Mais le mal va plus loin. Le chômage massif, l’absence d’accès à la formation professionnelle, le manque de structures d’encadrement de la jeunesse ont laissé une génération entière livrée à elle-même. Quand une jeunesse n’a plus de rêves, elle devient une bombe à retardement. C’est ainsi qu’est né le phénomène des « bébés noirs », qui sont des jeunes désœuvrés, sans avenir, sans repères, souvent armés, qui agressent, rackettent, parfois même tuent. Pas par plaisir, mais par désespoir, par colère, par vengeance contre une société qui les a rejetés dès la naissance selon leurs pensées or c’est simplement un mauvais choix de leur part.
Kalachnikovs, machettes, couteaux… tout devient arme entre leurs mains. Et pendant que les puissants festoient dans les salons climatisés de Brazzaville, la rue pleure ses morts, vit dans la peur, et enterre ses enfants. Ce portrait est sombre, mais nécessaire. Il ne s’agit pas de condamner pour condamner. Il s’agit de tirer la sonnette d’alarme, de dénoncer pour reconstruire, de dire tout haut ce que des millions de personnes vivent en silence.
Tout cela se passe au grand jour et dans la nuit, c’est pire encore. Dans les ruelles sombres des quartiers populaires, la terreur règne. Et la police nationale ne fait qu’observer. Parfois, elle collabore avec ces jeunes. Oui, des agents de police sont complices. Quand certains de ces jeunes délinquants armés de machettes, de gourdins ou de kalachnikovs sont arrêtés, on croit à un répit. Mais à peine sont-ils placés en cellule qu’ils sont relâchés… avant même d’être présentés au Procureur de la République.

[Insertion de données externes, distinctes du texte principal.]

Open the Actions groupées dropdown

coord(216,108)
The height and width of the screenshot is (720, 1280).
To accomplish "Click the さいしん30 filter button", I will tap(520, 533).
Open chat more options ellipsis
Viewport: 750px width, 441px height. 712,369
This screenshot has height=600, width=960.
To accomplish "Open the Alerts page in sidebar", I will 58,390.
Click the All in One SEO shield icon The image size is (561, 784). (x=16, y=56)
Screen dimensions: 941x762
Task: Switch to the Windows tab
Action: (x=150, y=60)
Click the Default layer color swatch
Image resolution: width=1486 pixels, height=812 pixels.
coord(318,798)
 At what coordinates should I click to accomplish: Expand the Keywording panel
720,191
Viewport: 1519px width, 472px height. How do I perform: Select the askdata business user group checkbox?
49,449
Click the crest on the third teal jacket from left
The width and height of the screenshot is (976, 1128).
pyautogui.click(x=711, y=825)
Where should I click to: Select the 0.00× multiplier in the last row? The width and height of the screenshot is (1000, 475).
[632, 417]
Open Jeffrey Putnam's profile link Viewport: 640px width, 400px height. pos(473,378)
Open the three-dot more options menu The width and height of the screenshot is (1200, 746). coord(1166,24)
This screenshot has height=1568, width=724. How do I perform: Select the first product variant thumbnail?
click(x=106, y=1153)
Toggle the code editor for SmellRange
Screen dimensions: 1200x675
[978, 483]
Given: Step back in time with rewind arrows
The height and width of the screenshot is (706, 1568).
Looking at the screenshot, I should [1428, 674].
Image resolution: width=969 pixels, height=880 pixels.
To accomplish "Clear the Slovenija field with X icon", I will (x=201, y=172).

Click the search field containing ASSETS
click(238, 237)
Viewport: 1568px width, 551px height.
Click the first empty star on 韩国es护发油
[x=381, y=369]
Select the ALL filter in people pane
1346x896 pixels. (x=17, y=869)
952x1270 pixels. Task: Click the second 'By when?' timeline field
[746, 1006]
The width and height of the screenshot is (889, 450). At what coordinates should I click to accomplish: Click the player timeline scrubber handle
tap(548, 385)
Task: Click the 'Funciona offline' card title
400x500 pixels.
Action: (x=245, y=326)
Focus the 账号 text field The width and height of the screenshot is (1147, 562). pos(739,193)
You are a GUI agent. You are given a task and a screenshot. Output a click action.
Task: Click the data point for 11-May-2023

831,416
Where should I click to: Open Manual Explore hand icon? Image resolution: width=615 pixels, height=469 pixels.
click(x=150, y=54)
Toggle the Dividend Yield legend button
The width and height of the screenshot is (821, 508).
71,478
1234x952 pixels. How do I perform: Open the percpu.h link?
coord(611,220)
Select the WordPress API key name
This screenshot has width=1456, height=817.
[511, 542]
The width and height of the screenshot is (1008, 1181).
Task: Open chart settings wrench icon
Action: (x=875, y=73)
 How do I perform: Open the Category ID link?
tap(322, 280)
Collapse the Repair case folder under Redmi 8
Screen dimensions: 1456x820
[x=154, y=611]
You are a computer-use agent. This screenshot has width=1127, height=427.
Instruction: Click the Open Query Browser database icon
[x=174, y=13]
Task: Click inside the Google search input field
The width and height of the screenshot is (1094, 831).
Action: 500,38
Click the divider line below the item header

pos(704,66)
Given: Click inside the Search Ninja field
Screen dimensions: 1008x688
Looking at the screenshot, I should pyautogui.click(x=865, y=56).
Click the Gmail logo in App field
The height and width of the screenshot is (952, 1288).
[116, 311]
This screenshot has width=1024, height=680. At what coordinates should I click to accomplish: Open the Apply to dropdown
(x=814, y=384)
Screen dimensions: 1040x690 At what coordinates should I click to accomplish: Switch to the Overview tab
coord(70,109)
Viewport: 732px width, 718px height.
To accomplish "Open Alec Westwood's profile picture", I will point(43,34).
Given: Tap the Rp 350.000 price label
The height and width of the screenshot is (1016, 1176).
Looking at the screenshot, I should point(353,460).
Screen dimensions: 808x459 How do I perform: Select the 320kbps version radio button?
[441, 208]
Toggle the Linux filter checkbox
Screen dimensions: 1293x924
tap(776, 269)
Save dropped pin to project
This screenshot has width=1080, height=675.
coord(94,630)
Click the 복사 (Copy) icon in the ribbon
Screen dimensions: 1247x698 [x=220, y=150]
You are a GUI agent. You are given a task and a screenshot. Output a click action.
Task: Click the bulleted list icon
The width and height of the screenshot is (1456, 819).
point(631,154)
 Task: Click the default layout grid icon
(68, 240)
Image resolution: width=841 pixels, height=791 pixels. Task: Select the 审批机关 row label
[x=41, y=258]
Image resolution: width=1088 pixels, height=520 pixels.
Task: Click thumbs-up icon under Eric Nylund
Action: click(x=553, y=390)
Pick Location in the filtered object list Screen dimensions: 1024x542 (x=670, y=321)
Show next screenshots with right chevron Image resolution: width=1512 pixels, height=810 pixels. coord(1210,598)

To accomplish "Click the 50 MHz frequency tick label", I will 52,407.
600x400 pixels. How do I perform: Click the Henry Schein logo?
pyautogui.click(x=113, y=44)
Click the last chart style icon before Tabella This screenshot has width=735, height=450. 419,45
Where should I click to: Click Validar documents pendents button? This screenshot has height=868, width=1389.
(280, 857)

Le peuple ne comprend plus. Il a l’impression d’être pris en otage par un système qui protège les bourreaux et sacrifie les innocents. Ce phénomène ne touche pas que la République du Congo. En République Démocratique du Congo, où il est apparu sous le nom des « Kuluna », un programme de réinsertion a été mis en place pour tenter de récupérer ces jeunes perdus. Mais la violence, elle, ne faiblit pas. Elle persiste. Elle s’enracine. Parce que tout est fait pour poursuivre leur insister dans la violence : misère, injustice, corruption, absence d’encadrement.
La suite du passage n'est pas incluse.